◆ Arbeitsanweisung:
Gib die folgenden Zeilen erneut aus und benenne dabei in allen Zeilen „Where should I click to“ in „Which spot should I click to“ um. Alles andere bleibt unverändert.
((
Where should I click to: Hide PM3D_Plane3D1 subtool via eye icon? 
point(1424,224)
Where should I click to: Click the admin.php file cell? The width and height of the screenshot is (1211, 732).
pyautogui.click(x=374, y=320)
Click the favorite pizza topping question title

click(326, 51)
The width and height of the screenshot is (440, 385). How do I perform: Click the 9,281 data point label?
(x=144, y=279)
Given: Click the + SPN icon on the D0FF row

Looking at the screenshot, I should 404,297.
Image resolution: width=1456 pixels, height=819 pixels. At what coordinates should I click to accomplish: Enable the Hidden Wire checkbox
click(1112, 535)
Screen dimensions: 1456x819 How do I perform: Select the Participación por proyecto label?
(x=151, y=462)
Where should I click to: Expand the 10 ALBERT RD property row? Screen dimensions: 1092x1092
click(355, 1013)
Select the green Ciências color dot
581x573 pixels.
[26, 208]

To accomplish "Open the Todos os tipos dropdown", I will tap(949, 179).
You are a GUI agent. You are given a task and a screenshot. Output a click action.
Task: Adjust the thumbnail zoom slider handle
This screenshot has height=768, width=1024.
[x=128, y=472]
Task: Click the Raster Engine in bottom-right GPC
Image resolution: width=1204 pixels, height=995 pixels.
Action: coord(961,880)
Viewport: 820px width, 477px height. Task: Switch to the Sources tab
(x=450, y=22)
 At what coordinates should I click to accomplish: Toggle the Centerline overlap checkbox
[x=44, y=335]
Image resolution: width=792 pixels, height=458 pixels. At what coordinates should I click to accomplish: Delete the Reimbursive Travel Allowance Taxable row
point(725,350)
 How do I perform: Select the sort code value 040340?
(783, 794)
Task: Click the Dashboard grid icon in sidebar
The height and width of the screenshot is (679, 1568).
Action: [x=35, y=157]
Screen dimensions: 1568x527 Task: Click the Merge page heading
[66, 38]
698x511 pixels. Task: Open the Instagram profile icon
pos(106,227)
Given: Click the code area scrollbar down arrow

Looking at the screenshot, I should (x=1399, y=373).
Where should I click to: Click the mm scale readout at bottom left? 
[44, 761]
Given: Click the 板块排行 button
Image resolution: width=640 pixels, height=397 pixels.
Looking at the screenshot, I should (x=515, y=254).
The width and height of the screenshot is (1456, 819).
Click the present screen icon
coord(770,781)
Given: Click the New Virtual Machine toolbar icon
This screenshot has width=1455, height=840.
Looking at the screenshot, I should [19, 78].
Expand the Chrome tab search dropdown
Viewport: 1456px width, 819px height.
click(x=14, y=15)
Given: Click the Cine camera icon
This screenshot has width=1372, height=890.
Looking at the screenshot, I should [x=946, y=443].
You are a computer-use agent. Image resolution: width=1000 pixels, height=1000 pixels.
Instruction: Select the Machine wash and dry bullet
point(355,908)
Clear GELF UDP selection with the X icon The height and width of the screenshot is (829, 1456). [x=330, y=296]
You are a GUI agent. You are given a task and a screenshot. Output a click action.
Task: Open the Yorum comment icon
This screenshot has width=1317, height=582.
))
◆ Vollständige Ausgabe:
Which spot should I click to: Hide PM3D_Plane3D1 subtool via eye icon? 
point(1424,224)
Which spot should I click to: Click the admin.php file cell? The width and height of the screenshot is (1211, 732).
pyautogui.click(x=374, y=320)
Click the favorite pizza topping question title

click(326, 51)
The width and height of the screenshot is (440, 385). How do I perform: Click the 9,281 data point label?
(x=144, y=279)
Given: Click the + SPN icon on the D0FF row

Looking at the screenshot, I should 404,297.
Image resolution: width=1456 pixels, height=819 pixels. At what coordinates should I click to accomplish: Enable the Hidden Wire checkbox
click(1112, 535)
Screen dimensions: 1456x819 How do I perform: Select the Participación por proyecto label?
(x=151, y=462)
Which spot should I click to: Expand the 10 ALBERT RD property row? Screen dimensions: 1092x1092
click(355, 1013)
Select the green Ciências color dot
581x573 pixels.
[26, 208]

To accomplish "Open the Todos os tipos dropdown", I will tap(949, 179).
You are a GUI agent. You are given a task and a screenshot. Output a click action.
Task: Adjust the thumbnail zoom slider handle
This screenshot has height=768, width=1024.
[x=128, y=472]
Task: Click the Raster Engine in bottom-right GPC
Image resolution: width=1204 pixels, height=995 pixels.
Action: coord(961,880)
Viewport: 820px width, 477px height. Task: Switch to the Sources tab
(x=450, y=22)
 At what coordinates should I click to accomplish: Toggle the Centerline overlap checkbox
[x=44, y=335]
Image resolution: width=792 pixels, height=458 pixels. At what coordinates should I click to accomplish: Delete the Reimbursive Travel Allowance Taxable row
point(725,350)
 How do I perform: Select the sort code value 040340?
(783, 794)
Task: Click the Dashboard grid icon in sidebar
The height and width of the screenshot is (679, 1568).
Action: [x=35, y=157]
Screen dimensions: 1568x527 Task: Click the Merge page heading
[66, 38]
698x511 pixels. Task: Open the Instagram profile icon
pos(106,227)
Given: Click the code area scrollbar down arrow

Looking at the screenshot, I should (x=1399, y=373).
Which spot should I click to: Click the mm scale readout at bottom left? 
[44, 761]
Given: Click the 板块排行 button
Image resolution: width=640 pixels, height=397 pixels.
Looking at the screenshot, I should (x=515, y=254).
The width and height of the screenshot is (1456, 819).
Click the present screen icon
coord(770,781)
Given: Click the New Virtual Machine toolbar icon
This screenshot has width=1455, height=840.
Looking at the screenshot, I should [19, 78].
Expand the Chrome tab search dropdown
Viewport: 1456px width, 819px height.
click(x=14, y=15)
Given: Click the Cine camera icon
This screenshot has width=1372, height=890.
Looking at the screenshot, I should [x=946, y=443].
You are a computer-use agent. Image resolution: width=1000 pixels, height=1000 pixels.
Instruction: Select the Machine wash and dry bullet
point(355,908)
Clear GELF UDP selection with the X icon The height and width of the screenshot is (829, 1456). [x=330, y=296]
You are a GUI agent. You are given a task and a screenshot. Output a click action.
Task: Open the Yorum comment icon
This screenshot has width=1317, height=582.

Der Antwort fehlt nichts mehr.